Cuando tú estás aquí

Joan Brady

Fragmento

Prólogo

PRÓLOGO

No sé qué tiene Nueva Jersey, pero si me lo preguntaran diría que Dios pasa allí más tiempo de la cuenta. No soy nada creyente —doce años en un colegio de monjas se encargaron de ello—, pero he vivido muchas experiencias religiosas y la mayoría, por no decir todas, han tenido lugar en el estado más ridiculizado de Norteamérica. No sabría explicar por qué a Dios le gusta tanto Nueva Jersey, pero supongo que siempre ha sentido debilidad por los desamparados y por quienes son objeto de burla.

Crecí en una pequeña ciudad costera llamada Kingfish Cove, a unos ciento diez kilómetros de Nueva York. Aunque no era Lourdes, se sucedían los milagros. Sólo nos faltaba la publicidad. Por ejemplo: en tres años consecutivos, un fuerte huracán que iba derecho a la ciudad se volatilizó a escasos kilómetros de la costa. O Frankie Garbarino, que se arrojó desde el Belmar Bridge y se desnucó contra una roca que sobresalía en el muelle. Todos decían que se quedaría paralítico de cuello para abajo, pero durante dos semanas la ciudad entera le dedicó misas y novenas y hoy Frankie corre maratones. Da la impresión de que Dios aparece cada vez que estoy a punto de volverle la espalda.

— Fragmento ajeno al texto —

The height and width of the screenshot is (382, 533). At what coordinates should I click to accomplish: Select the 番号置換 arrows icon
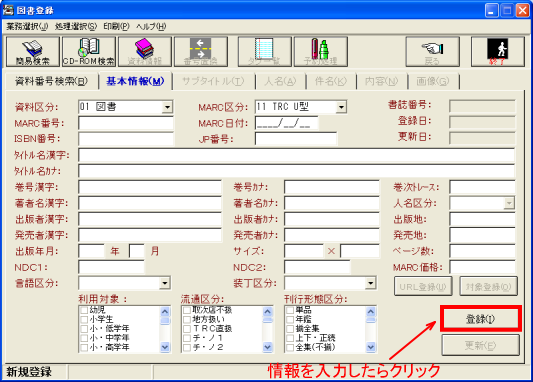(201, 52)
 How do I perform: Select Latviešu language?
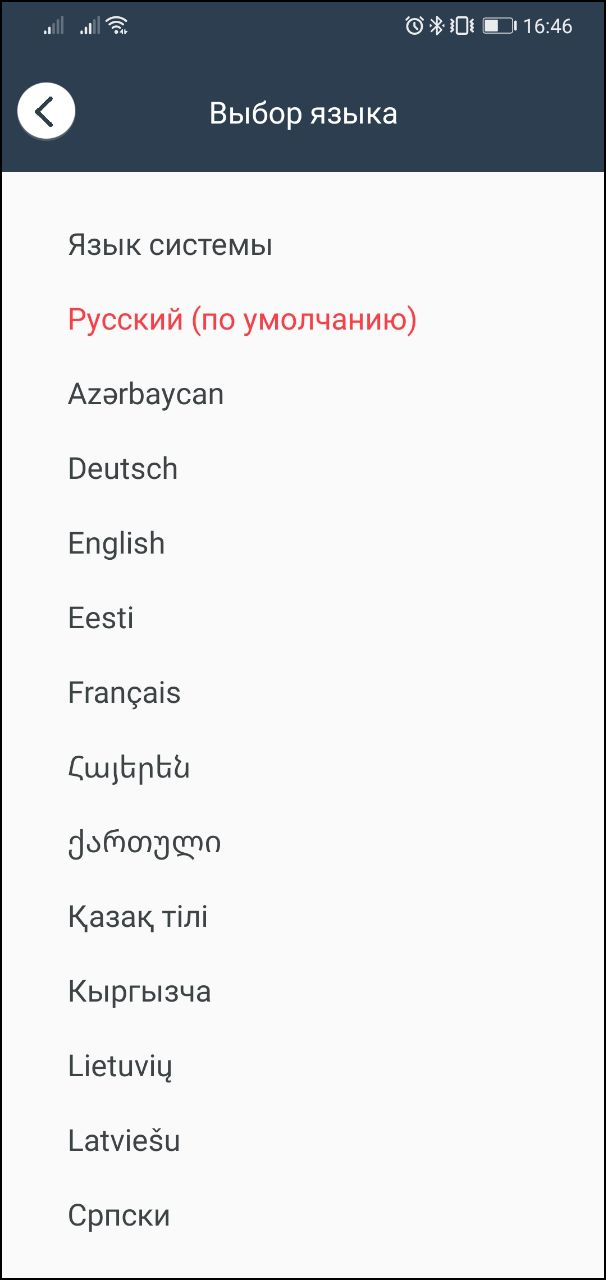coord(124,1141)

De todos modos, Kingfish Cove es la clase de localidad que la gente sueña con abandonar desde joven. Siempre en busca de una vida mejor, un clima más suave, un ritmo más tranquilo; lo típico. Hay personas dispuestas a irse bien lejos para comenzar de nuevo, a lugares como California, Washington u Oregón. Quienes han crecido aquí parecen más dispuestos (o tal vez más desesperados) que la mayoría a viajar hasta el punto geográfico más lejano con el propósito de encontrar lo que buscan. A veces lo consiguen; como en mi caso, por ejemplo.

Decidí marcharme en el invierno de 1994, cuando un récord de trece ventiscas azotó el litoral oriental. Acababa de comprarme un abrigo verde oliva de cachemira y se desató la peor de las tormentas. Aquello fue como una epifanía. Pensé que estaría mejor en cualquier otro lugar. Eso es lo maravilloso de crecer en Jersey: vaya uno adonde vaya, seguramente es mejor; así que es imposible llevarse una decepción. A veces me compadezco de quienes nacen en lugares más agradables porque, lo sepan o no, se llevarán un buen chasco si alguna vez deciden cambiar de aires.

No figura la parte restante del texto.